Posted: Sat May 25, 2013 6:05 pm
by Username17
Proportional damage means that if attack force exceeds the target's soak by one value it causes a light wound, by another value it causes a serious sound and by yet a third value it takes down the target. The key here is that the values are fixed for the proportional wound inflicted on the target. Having an attack force of 7 versus a soak of 4 has to be the same as having an attack force of 21 versus a soak of 18.

It has to be the same, because the dice pool already represents a linearization of an exponential function. And the amount of dice you are rolling is such that if the difference between no damage and all the damage is more than 5 or 6 hits, you are doing something wrong.

-Username17

Posted: Sat May 25, 2013 6:23 pm
by Heisenberg
If I could, I'd like to make a good-faith effort to guide this discussion away from issues of damage and armor resistance (which is all that has been discussed so far) and towards issues of range, maneuvering, speed, tactical vs. strategic vs. cinematic vs. abstracted, tactical vs. chase combat, and so on. I'd like to table the sub-topic of damage/armor/health for another day.

Basically, procedural description of how to conduct vehicular combat in SR4 is what I'm looking for. Assuming y'all don't think that the way *damage* is handled is the *ONLY* thing wrong with vehicular combat in SR4A.

Posted: Sat May 25, 2013 6:29 pm
by Username17
Moving up to a 12 second combat turn helps a lot, because it means you don't have to track vectors. If you have a combat round that is shorter than your car's 0-60, vector tracking is mandatory and that is fucked.
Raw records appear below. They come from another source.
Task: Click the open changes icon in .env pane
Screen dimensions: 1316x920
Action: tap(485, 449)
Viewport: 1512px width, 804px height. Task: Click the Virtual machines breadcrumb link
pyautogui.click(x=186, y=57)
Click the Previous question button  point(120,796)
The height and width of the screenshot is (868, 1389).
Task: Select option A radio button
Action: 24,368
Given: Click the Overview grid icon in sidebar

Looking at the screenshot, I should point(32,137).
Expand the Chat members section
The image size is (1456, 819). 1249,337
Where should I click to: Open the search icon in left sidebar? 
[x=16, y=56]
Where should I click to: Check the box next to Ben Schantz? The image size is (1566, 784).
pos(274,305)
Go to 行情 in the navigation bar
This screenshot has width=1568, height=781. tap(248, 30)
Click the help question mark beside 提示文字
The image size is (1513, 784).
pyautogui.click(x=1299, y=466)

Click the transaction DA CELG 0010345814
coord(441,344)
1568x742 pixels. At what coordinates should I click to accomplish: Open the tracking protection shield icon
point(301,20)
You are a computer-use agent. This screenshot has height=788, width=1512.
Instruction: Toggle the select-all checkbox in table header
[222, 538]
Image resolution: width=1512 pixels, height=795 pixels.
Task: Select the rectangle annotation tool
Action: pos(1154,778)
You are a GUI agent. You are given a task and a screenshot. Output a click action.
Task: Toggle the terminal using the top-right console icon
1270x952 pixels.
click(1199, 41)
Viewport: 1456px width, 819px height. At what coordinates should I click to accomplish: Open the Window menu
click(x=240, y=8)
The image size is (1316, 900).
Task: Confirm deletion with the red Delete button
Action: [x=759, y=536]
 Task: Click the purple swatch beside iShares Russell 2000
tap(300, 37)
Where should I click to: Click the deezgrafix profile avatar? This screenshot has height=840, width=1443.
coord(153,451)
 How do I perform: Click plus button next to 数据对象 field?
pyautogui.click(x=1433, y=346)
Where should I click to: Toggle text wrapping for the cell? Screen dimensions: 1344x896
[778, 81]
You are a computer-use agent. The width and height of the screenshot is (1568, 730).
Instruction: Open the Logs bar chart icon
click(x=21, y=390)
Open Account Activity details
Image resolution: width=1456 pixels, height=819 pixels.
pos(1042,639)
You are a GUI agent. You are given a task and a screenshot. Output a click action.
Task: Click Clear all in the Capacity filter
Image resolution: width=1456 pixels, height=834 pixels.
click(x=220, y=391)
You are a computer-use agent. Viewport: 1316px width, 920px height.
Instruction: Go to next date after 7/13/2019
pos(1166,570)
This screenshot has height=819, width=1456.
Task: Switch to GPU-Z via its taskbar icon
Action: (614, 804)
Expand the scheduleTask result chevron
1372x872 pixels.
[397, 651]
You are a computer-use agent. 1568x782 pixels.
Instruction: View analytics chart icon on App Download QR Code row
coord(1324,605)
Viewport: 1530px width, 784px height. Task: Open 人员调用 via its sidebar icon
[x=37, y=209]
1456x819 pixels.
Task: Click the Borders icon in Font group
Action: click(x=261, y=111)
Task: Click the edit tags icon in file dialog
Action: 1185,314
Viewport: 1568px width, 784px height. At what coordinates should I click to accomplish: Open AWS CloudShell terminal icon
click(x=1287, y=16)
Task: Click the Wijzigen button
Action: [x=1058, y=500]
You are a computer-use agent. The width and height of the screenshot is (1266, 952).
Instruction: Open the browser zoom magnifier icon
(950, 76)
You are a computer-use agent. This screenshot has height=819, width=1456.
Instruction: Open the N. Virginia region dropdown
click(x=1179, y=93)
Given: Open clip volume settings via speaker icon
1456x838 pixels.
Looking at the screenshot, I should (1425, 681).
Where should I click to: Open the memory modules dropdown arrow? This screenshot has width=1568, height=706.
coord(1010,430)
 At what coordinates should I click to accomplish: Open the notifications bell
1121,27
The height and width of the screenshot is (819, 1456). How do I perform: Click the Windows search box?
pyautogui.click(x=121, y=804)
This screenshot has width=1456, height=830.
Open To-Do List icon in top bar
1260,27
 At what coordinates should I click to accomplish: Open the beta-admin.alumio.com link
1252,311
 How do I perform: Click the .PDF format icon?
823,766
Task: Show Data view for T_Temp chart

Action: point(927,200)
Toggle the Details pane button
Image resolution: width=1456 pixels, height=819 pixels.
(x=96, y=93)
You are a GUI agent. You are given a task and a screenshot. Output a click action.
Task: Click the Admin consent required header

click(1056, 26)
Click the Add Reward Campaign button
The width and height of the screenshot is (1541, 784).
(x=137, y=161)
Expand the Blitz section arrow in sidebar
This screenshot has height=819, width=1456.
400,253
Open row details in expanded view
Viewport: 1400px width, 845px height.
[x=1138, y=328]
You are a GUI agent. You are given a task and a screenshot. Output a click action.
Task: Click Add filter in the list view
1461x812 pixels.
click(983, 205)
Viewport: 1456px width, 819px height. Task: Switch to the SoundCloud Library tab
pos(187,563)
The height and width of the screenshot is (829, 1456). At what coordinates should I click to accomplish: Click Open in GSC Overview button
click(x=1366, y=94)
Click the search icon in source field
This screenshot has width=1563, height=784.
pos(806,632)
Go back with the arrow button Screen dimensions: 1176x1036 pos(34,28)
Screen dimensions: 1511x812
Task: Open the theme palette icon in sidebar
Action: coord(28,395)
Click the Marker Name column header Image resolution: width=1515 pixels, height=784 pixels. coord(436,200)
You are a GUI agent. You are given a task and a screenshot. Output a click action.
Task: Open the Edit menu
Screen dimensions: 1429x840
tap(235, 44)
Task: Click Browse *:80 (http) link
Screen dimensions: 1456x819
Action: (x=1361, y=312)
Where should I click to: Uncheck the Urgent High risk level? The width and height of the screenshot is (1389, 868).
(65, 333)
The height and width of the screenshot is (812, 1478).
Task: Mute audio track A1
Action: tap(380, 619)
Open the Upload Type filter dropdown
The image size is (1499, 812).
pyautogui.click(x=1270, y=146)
With a longer combat round, you can abstract all that shit. Distance traveled is simply reduced when you make turns, so starting from zero simply counts as some number of turns during the round for purposes of distance reduction. Then you only have to track vehicle facing rather than directional vector from round to round.

-Username17

Posted: Sat May 25, 2013 7:30 pm
by Stahlseele
Hmm, maybe if the Damage/Armor-Systeme were redone so stuff that deals less damage than the vehicle has armor simply plinks off but if the damage dealt is bigger than the armor, then the difference between the two is dealt to the vehicle with no change?
So, if the boulder is not big enough, it plonks down and the vehicle does not care. if the boulder is big enough, the armor gets bent and dented all out of shape and if you plonk it down there often enough, you will have broken through the car or simply flattened it by some time?

yes, i realize that Heisenberg wants to discuss the actual movement and combat, but there's a reason why nobody uses these rules . . they are so frigging bad, annoying and complicated that most people read them once and then simply discard them from their brain cache again . .

edit:
huh?
i could have sworn there was a post by Whipstitch in here just before i posted?

Posted: Sat May 25, 2013 8:04 pm
by Whipstitch
Oh, I had deleted it because heisenberg apparently didn't want to talk about that crap.

Posted: Sat May 25, 2013 8:09 pm
by Stahlseele
ok, quick show of hands:
who here actually knows the SR4 Vehicle Combat Rules aside from the Damage stuff?

Posted: Sat May 25, 2013 8:19 pm
by Username17
Stahlseele wrote:ok, quick show of hands:
who here actually knows the SR4 Vehicle Combat Rules aside from the Damage stuff?
Sigh. Hand.

It actually keeps looping back around to the shitty vehicle damage rules though, because crash tests generate crash damage, and the crash damage calculation is batshit fucking insane.

-Username17

Posted: Sat May 25, 2013 8:20 pm
by kzt
I read them. They are terrible and stupid. They can't be fixed, they need to be replaced by something totally different.

Posted: Sat May 25, 2013 8:31 pm
by Stahlseele
i read them once when SR4 first came out . . and then after reading them my brain cache wiped because of FUBAR.
they were one of the reasons for my whole group deciding that we were going to stay with our modified SR3 version.